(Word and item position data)
● ● ●

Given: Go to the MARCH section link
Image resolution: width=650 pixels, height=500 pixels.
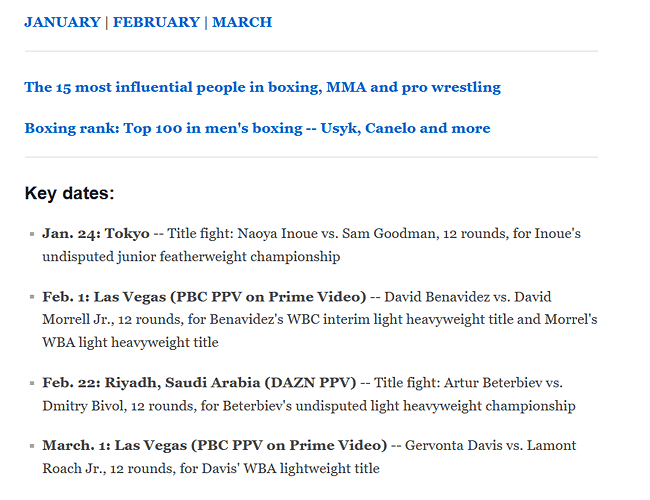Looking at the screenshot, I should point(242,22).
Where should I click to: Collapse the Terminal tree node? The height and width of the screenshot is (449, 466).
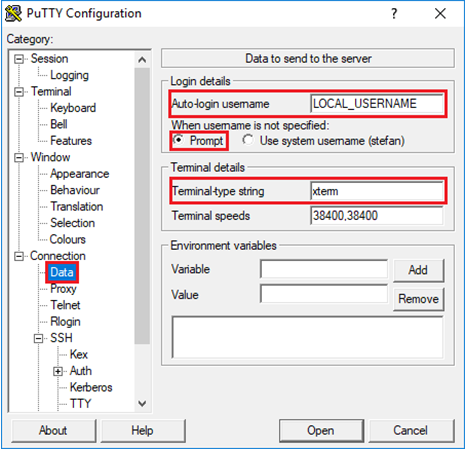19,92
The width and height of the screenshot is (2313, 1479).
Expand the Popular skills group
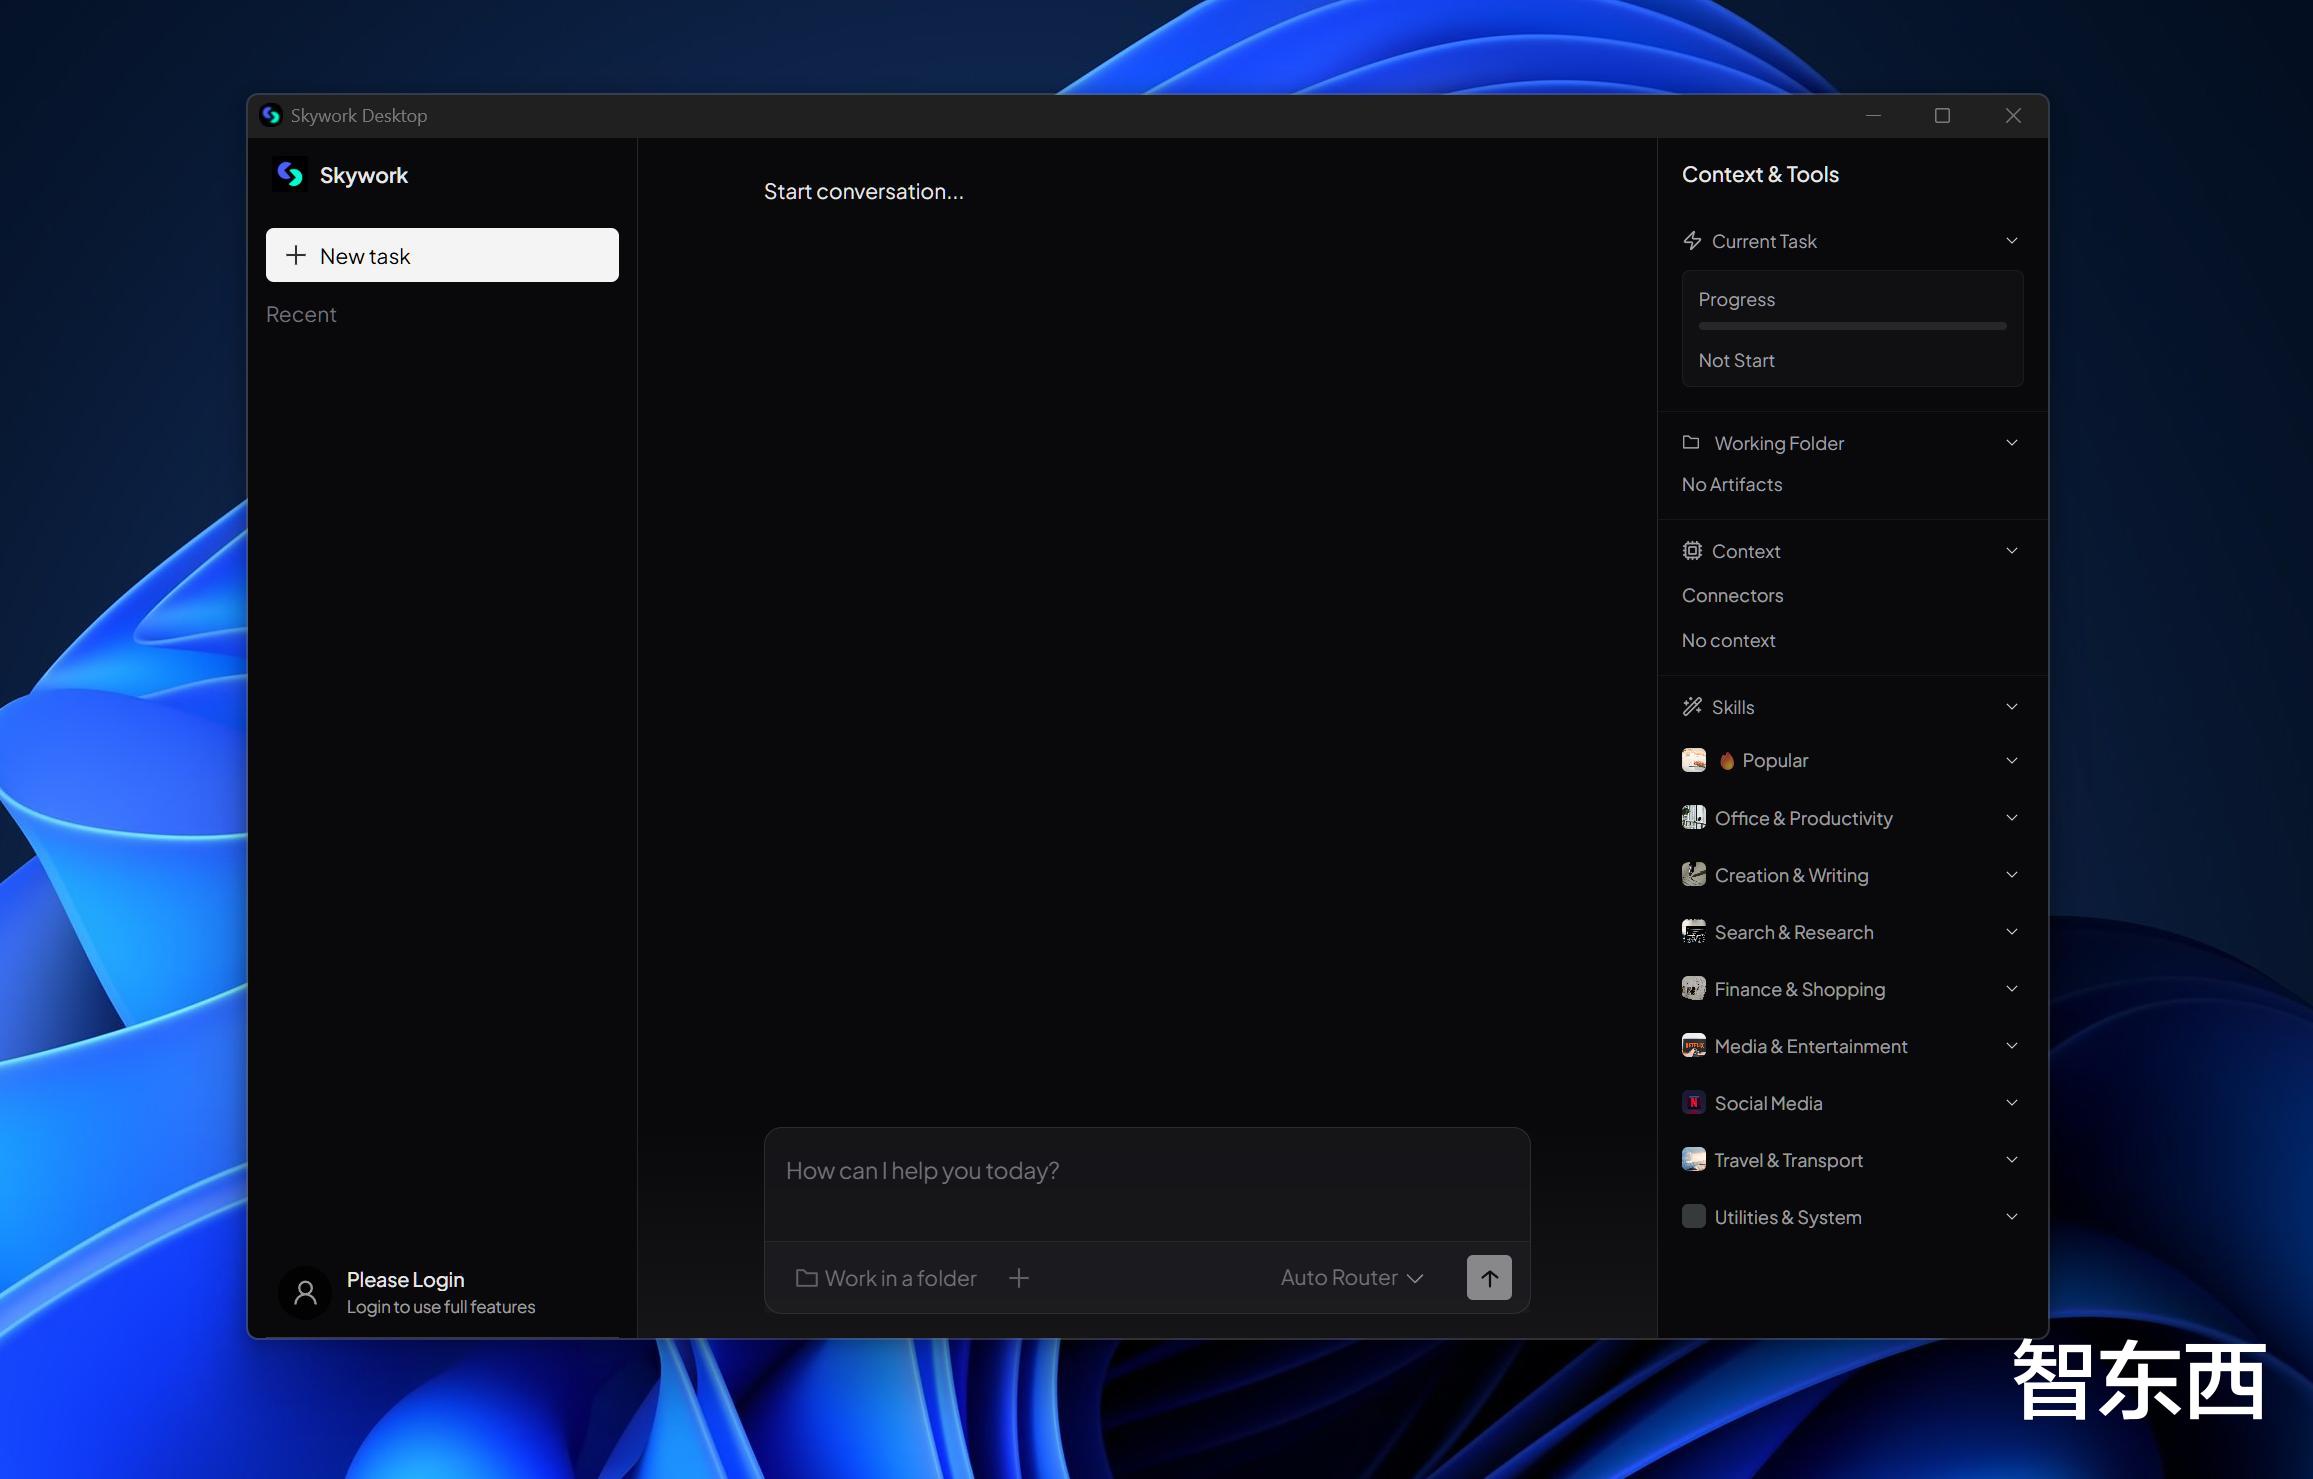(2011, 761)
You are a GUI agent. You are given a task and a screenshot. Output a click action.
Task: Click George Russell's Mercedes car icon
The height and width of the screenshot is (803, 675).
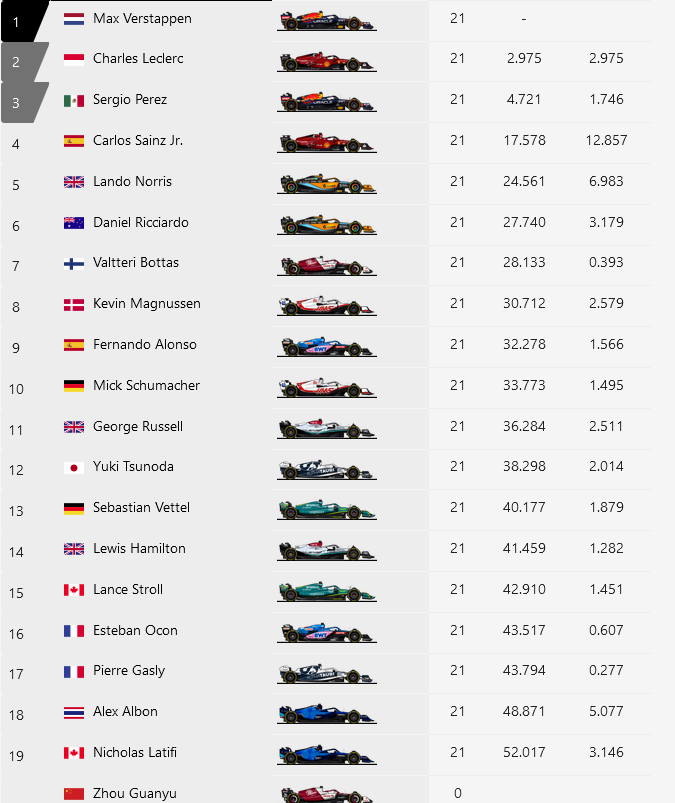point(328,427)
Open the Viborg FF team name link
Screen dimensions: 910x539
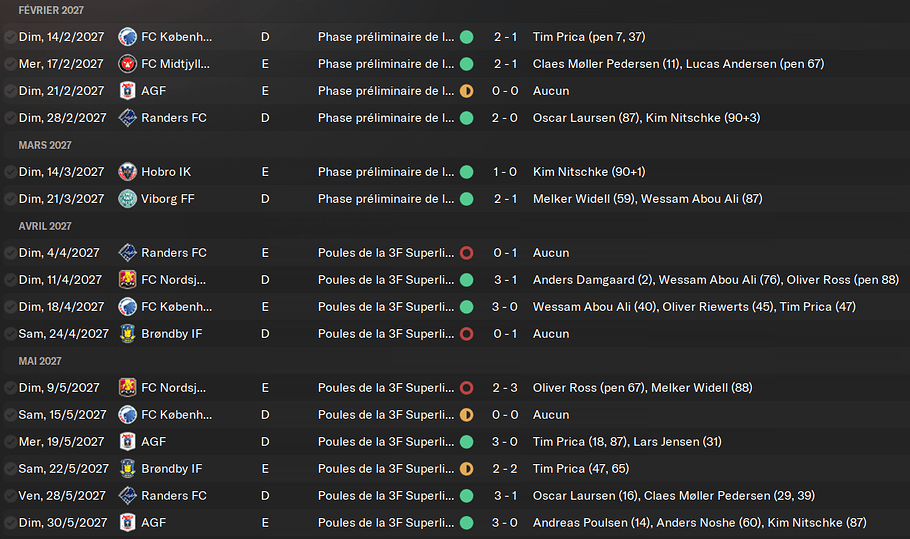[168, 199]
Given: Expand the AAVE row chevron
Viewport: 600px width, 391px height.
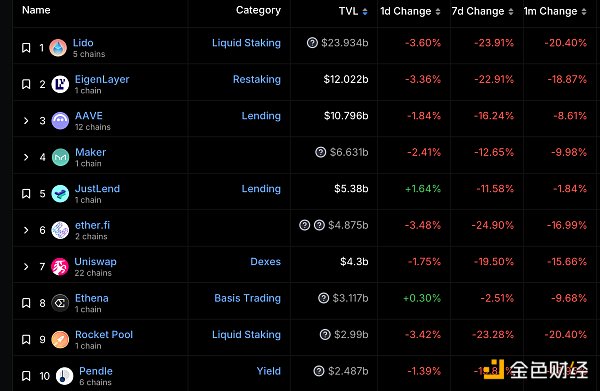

● ● ●

**WHAT YOU WILL DO:**
Can you rewrite the records from the line containing "Open the Viborg FF team name link" through the end of the records, swapping "chevron" for "arrow" and keeping everything else the same? Omit the pictures from your answer.

**EXERCISE SOLUTION:**
Open the Viborg FF team name link
Screen dimensions: 910x539
[168, 199]
Given: Expand the AAVE row arrow
Viewport: 600px width, 391px height.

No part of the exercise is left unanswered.